ClickHouse does not support transactional DDL. To roll back a migration:

  1. Tables: DROP TABLE IF EXISTS ja4_processing.<table_name>
  2. Materialized Views: DROP VIEW IF EXISTS ja4_processing.<mv_name> (drop MV before its target table)
  3. Dictionaries: DROP DICTIONARY IF EXISTS ja4_processing.<dict_name>
  4. Views: DROP VIEW IF EXISTS ja4_processing.<view_name>
  5. Users: DROP USER IF EXISTS <username>

Rollback Order (Reverse of Apply)

-- 09: Audit
DROP TABLE IF EXISTS ja4_processing.audit_logs;

-- 08: Users
DROP USER IF EXISTS data_writer;
DROP USER IF EXISTS analyst;

-- 07: AI Features View
DROP VIEW IF EXISTS ja4_processing.view_ai_features_1h;

-- 06: ML Tables
DROP VIEW IF EXISTS ja4_processing.view_ip_recurrence;
DROP TABLE IF EXISTS ja4_processing.ml_all_scores;
DROP TABLE IF EXISTS ja4_processing.ml_detected_anomalies;

-- 05: Aggregation
DROP VIEW IF EXISTS ja4_processing.mv_agg_header_fingerprint_1h;
DROP VIEW IF EXISTS ja4_processing.mv_agg_host_ip_ja4_1h;
DROP TABLE IF EXISTS ja4_processing.agg_header_fingerprint_1h;
DROP TABLE IF EXISTS ja4_processing.agg_host_ip_ja4_1h;
DROP DICTIONARY IF EXISTS ja4_processing.dict_asn_reputation;
DROP DICTIONARY IF EXISTS ja4_processing.dict_bot_ja4;
DROP DICTIONARY IF EXISTS ja4_processing.dict_bot_ip;

-- 04: MV + http_logs
DROP VIEW IF EXISTS ja4_logs.mv_http_logs;
DROP TABLE IF EXISTS ja4_logs.http_logs;

-- 03: Anubis
DROP DICTIONARY IF EXISTS ja4_processing.dict_anubis_country;
DROP DICTIONARY IF EXISTS ja4_processing.dict_anubis_asn;
DROP DICTIONARY IF EXISTS ja4_processing.dict_anubis_ip;
DROP DICTIONARY IF EXISTS ja4_processing.dict_anubis_ua;
DROP TABLE IF EXISTS ja4_processing.anubis_country_rules;
DROP TABLE IF EXISTS ja4_processing.anubis_asn_rules;
DROP TABLE IF EXISTS ja4_processing.anubis_ip_rules;
DROP TABLE IF EXISTS ja4_processing.anubis_ua_rules;

-- 02: Dictionaries
DROP DICTIONARY IF EXISTS ja4_processing.dict_iplocate_asn;
DROP TABLE IF EXISTS ja4_processing.bot_ja4;
DROP TABLE IF EXISTS ja4_processing.bot_ip;
DROP TABLE IF EXISTS ja4_processing.ref_bot_networks;

-- 01: Raw Tables
DROP TABLE IF EXISTS ja4_logs.http_logs_raw;

-- 00: Database
DROP DATABASE IF EXISTS ja4_processing;

Important Notes

  • Data loss: Dropping tables destroys all data.
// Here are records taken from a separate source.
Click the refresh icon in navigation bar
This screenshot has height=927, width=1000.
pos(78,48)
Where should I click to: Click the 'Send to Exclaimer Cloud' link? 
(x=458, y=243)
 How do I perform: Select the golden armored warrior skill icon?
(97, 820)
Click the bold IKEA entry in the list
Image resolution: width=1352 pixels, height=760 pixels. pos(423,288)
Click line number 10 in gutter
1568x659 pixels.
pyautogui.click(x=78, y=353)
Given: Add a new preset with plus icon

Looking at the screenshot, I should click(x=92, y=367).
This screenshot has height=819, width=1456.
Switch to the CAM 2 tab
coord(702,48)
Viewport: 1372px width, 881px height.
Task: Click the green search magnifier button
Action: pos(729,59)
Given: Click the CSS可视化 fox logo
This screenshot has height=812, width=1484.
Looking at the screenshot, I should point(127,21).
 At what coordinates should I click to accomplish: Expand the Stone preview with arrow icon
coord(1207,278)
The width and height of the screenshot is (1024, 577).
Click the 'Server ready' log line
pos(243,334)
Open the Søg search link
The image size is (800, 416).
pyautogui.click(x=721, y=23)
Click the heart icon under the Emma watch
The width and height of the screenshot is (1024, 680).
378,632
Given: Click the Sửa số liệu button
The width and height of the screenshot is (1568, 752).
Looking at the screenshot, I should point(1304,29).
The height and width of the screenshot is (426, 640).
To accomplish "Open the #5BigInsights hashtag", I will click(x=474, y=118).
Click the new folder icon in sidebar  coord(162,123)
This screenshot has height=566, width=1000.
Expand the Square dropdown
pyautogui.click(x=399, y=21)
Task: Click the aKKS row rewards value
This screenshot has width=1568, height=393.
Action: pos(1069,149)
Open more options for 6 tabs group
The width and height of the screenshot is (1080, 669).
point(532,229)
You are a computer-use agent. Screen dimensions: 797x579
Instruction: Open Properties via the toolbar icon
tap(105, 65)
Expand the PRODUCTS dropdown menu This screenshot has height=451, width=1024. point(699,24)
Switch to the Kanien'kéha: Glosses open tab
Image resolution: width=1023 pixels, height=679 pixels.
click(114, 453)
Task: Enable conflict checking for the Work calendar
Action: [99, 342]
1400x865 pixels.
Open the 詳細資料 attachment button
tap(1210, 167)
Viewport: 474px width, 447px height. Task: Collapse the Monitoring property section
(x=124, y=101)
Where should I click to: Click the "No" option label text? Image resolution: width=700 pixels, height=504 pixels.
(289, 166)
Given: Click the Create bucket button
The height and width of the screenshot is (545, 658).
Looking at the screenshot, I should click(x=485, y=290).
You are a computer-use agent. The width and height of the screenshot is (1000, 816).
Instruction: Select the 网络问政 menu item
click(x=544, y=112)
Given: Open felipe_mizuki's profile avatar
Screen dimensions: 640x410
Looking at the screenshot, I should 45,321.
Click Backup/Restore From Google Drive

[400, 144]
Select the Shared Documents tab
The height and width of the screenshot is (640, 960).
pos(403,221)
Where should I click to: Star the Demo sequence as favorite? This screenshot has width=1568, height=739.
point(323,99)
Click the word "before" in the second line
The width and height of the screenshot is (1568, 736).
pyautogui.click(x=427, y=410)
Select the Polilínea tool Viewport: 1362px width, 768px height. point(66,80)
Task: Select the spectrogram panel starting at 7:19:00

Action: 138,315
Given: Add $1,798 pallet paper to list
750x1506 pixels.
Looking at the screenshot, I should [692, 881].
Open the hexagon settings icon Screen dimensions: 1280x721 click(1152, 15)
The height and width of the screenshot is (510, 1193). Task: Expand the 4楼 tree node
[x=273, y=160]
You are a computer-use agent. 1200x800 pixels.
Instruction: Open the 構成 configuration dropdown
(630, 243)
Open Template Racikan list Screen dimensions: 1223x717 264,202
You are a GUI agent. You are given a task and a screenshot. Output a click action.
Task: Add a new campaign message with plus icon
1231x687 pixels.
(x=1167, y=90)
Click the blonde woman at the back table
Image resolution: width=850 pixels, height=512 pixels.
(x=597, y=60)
Always back up before rollback.
  • MV dependency: Materialized views must be dropped before their target tables.
  • Dictionary dependency: Views/MVs using dictionaries will fail if dictionaries are dropped while they still reference them.
  • Idempotent re-apply: After rollback, migrations can be safely re-applied since they use IF NOT EXISTS.
  • 04_mv_http_logs.sql is the canonical version of the MV, superseding any base version in services/correlator/sql/init.sql.